■ TASK DETAILS: Filter the records below, keeping each line that contains the string "sidebar" and copying it out unchanged.

■ PROVIDED INFORMATION:
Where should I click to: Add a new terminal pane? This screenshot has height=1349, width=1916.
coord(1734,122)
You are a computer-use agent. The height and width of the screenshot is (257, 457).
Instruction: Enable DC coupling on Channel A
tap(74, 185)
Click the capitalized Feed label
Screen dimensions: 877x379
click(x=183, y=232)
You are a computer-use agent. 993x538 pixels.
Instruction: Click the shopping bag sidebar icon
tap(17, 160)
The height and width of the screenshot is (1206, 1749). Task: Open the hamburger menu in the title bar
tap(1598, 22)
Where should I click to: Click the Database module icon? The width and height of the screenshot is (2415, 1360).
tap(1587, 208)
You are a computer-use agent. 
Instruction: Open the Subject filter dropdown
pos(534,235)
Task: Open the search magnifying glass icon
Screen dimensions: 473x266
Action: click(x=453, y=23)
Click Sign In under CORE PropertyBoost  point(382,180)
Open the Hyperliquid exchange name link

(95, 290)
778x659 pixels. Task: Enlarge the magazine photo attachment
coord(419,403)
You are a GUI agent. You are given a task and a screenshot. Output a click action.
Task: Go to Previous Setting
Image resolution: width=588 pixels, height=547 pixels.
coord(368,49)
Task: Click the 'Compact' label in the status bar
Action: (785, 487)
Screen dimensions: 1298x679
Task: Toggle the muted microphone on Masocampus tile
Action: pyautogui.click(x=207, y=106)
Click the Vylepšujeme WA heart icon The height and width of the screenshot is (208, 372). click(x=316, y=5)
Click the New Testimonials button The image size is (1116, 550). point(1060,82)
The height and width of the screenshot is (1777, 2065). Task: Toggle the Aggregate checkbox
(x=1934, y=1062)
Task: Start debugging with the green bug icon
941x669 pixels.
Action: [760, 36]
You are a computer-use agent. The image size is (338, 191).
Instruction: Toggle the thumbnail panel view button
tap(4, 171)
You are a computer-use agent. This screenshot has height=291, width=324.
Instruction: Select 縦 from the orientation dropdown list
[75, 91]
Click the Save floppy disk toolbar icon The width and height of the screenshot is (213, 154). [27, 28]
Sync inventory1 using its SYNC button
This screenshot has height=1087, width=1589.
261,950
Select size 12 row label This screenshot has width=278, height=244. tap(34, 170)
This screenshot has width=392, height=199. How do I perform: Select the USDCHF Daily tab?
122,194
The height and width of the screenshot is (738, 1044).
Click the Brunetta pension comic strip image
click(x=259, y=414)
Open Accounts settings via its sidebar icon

■ RESULT OF THIS TASK:
Instruction: Click the shopping bag sidebar icon
Open Accounts settings via its sidebar icon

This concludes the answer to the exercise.